The following [coupons collector problem][1]
[1]: https://en.wikipedia.org/wiki/Coupon_collector%27s_problem is well-known problem.
My question is about this problem. Let $X$, as described in the problem, be the random variable which counts the number of cereal boxes that have been collected untill all different types of coupons (n different types) have been collected for the first time.
Assume $c>0$ a real positive number. I am trying to prove the following inequallity:
$$ \mathbb{P}\left(X>\left\lceil cn+n\log n\right\rceil \right)\leq e^{-c} $$
Here's what I have tried:
First thing I tried was to use Markov inequality, but Markov gave me too big upper bound so that didnt really get me anywhere.

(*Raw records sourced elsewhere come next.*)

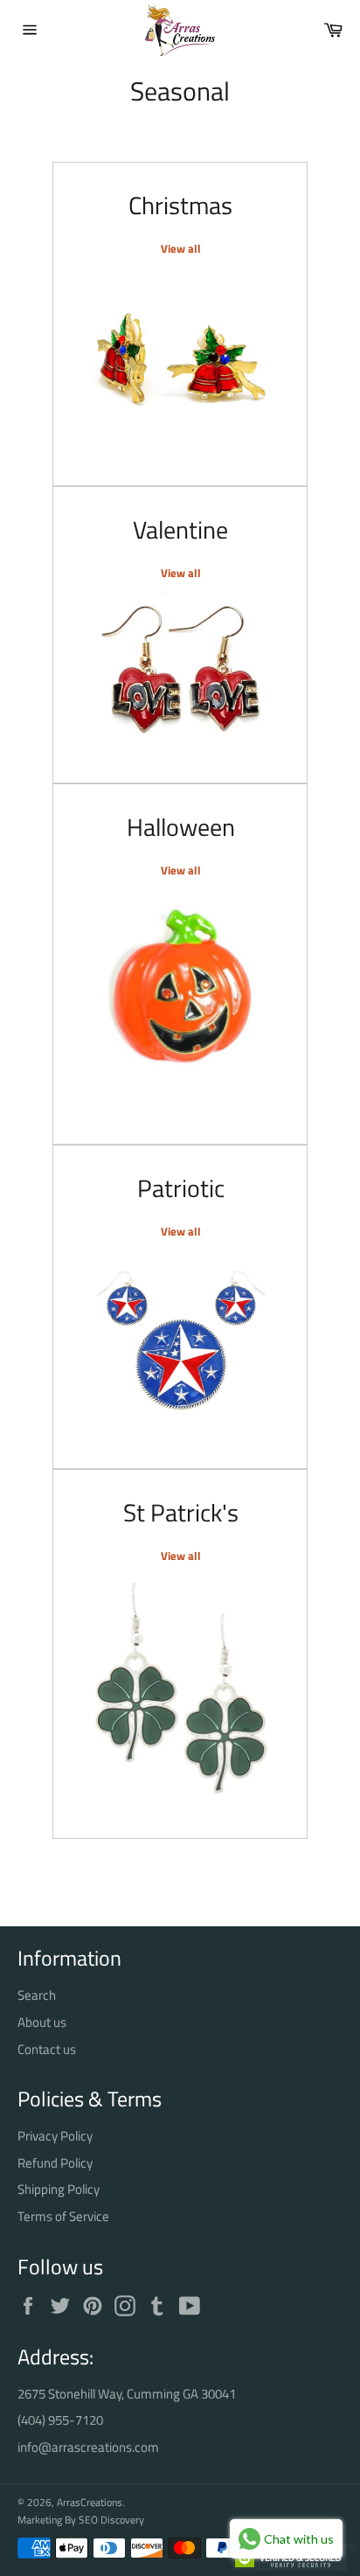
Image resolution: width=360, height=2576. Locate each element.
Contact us (46, 2049)
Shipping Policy (58, 2189)
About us (41, 2022)
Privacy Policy (55, 2136)
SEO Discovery (111, 2519)
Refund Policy (55, 2163)
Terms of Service (63, 2216)
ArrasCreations (89, 2502)
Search (36, 1995)
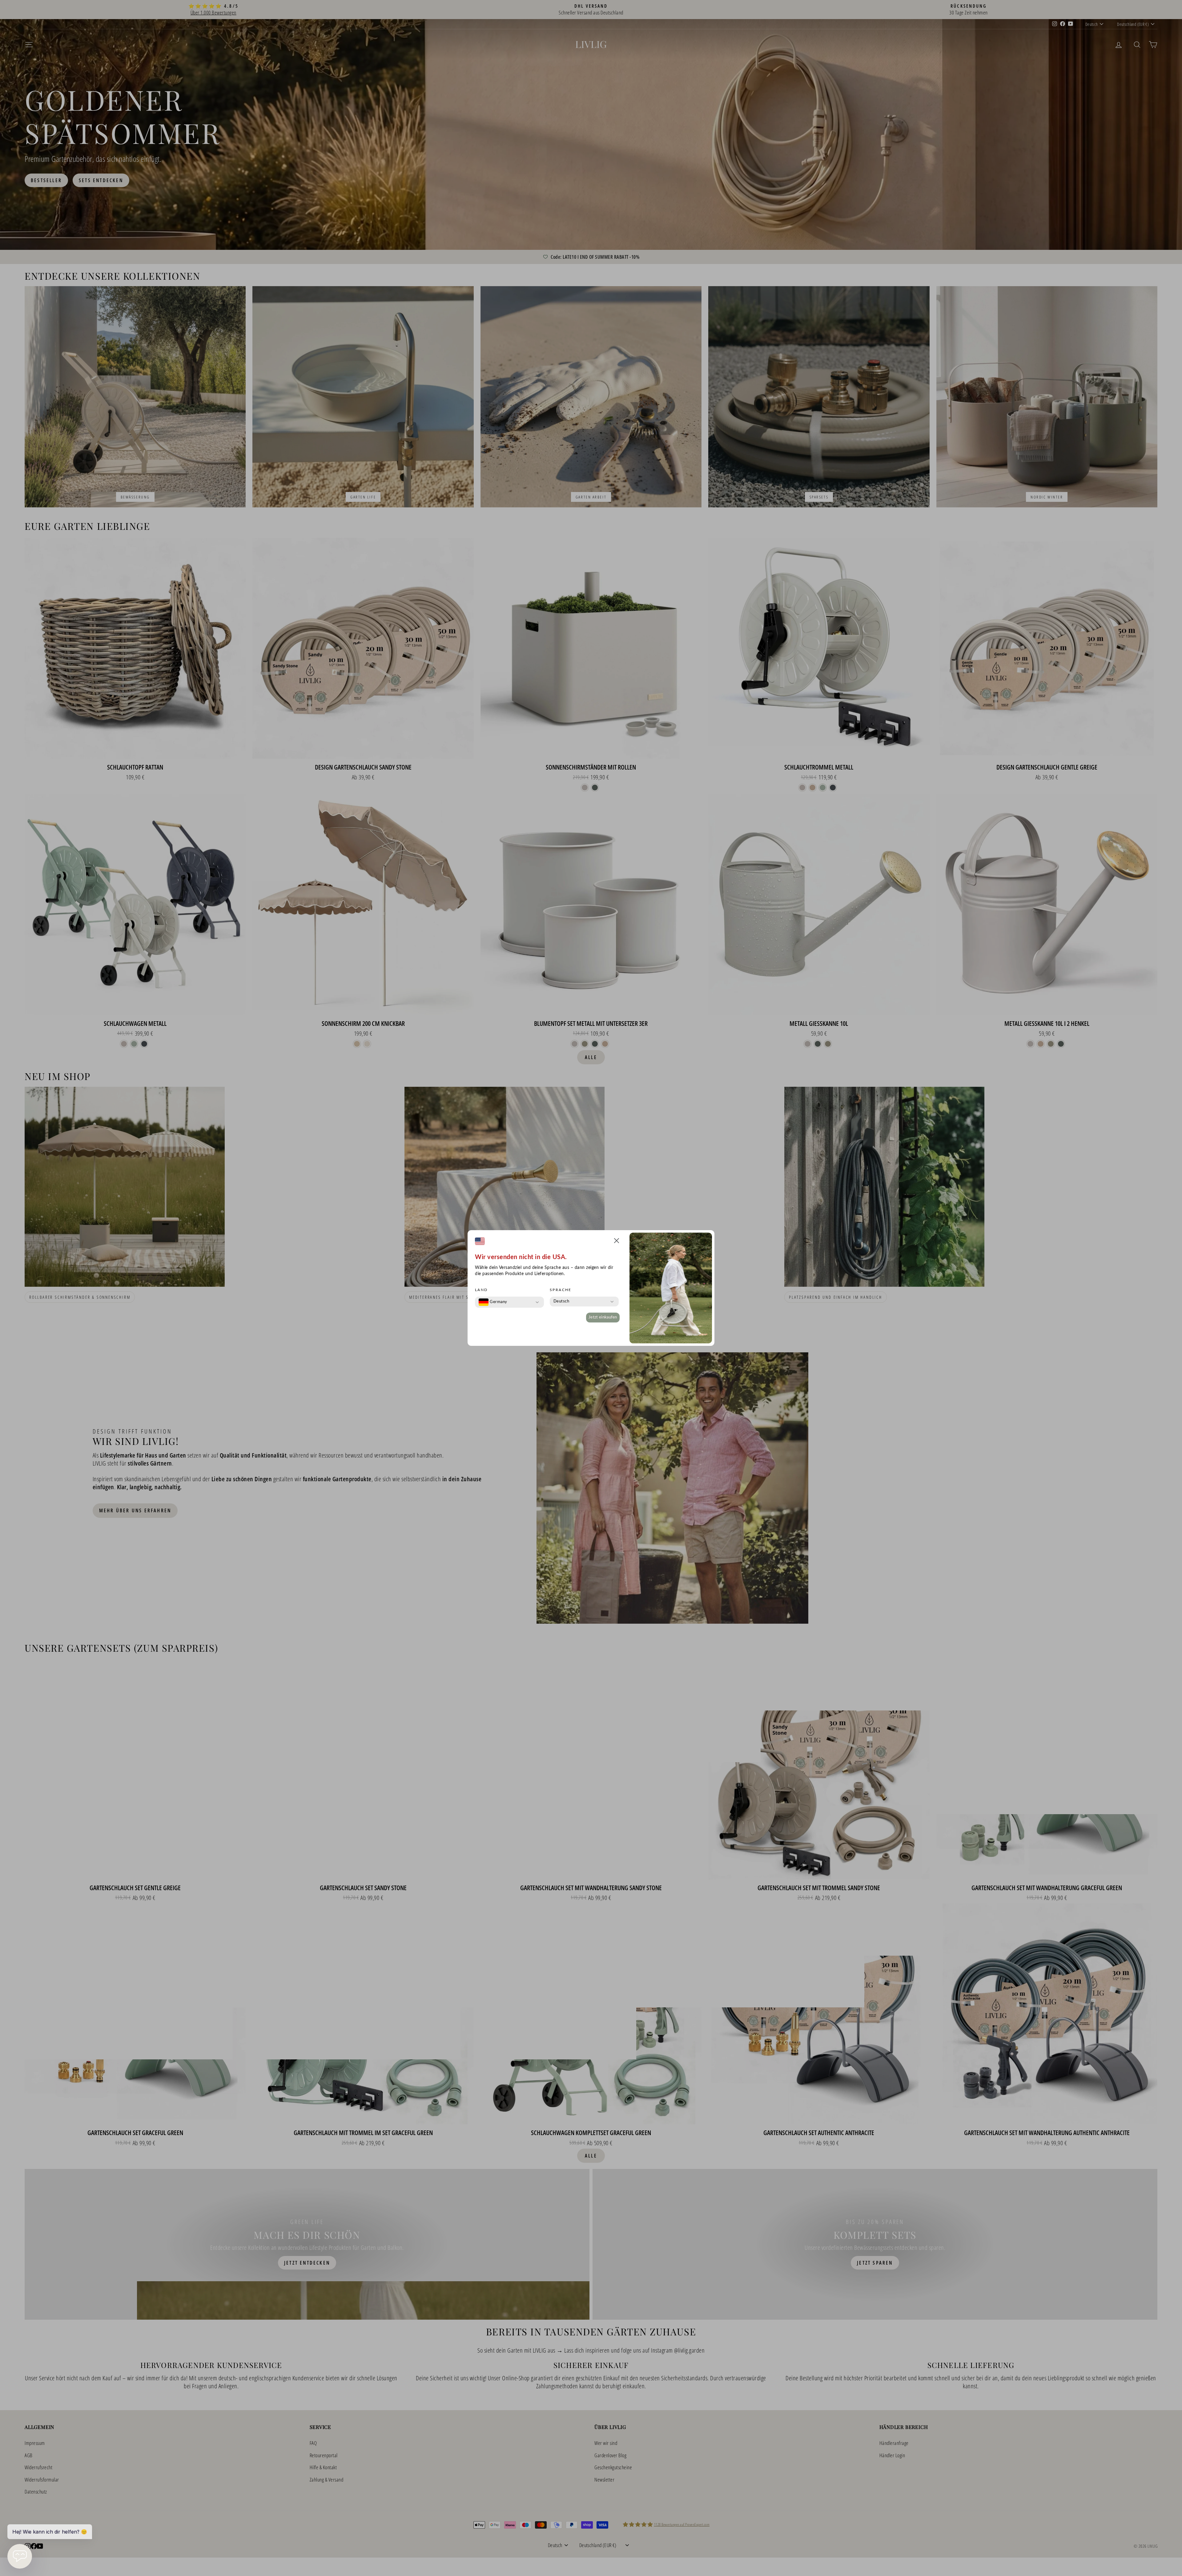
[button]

Second thing I tried, was to denote by $A_j$ the event where coupon number $j$ was not found in the first $ \left\lceil cn+n\log n\right\rceil $ boxes of cereal.
Now, one can notice that $ \mathbb{P}\left(X>\left\lceil cn+n\log n\right\rceil \right)=\mathbb{P}\left(A_{1}\cup…\cup A_{n}\right)$,
since $X>\left\lceil cn+n\log n\right\rceil $ if and only if there exists at least one type of coupon that we havent collected yet in the first $ \left\lceil cn+n\log n\right\rceil $ boxes.
Now, I tried to use Bool's inequallity to deduce:
$ \mathbb{P}\left(X>\left\lceil cn+n\log n\right\rceil \right)=\mathbb{P}\left(A_{1}\cup…\cup A_{n}\right)\leq\sum_{i=1}^{n}\mathbb{P}\left(A_{i}\right) $
And I proved that $ \mathbb{P}\left(A_{i}\right)=\left(\frac{n-1}{n}\right)^{\left\lceil cn+n\log n\right\rceil }\leq e^{-c}$, but I could not prove that $ \mathbb{P}\left(A_{i}\right)=\left(\frac{n-1}{n}\right)^{\left\lceil cn+n\log n\right\rceil }\leq ne^{-c} $ which is what I need to prove the inequality (also it is not true for any $c$ as I checked in graphing calculator).
Any help would be appreciated. Thanks in advance.
Best Answer
Your approach seems very close. You should have $$ \mathbb{P}(A_i) \leq \left( 1 - \frac{1}{n} \right)^{cn + n \log n} \leq e^{-(cn + n \log n)/n} = \frac{1}{n} e^{-c} , $$ using the inequality $1 - x \leq e^{-x}$ for all $x$. Combining with your union bound leads to your desired result.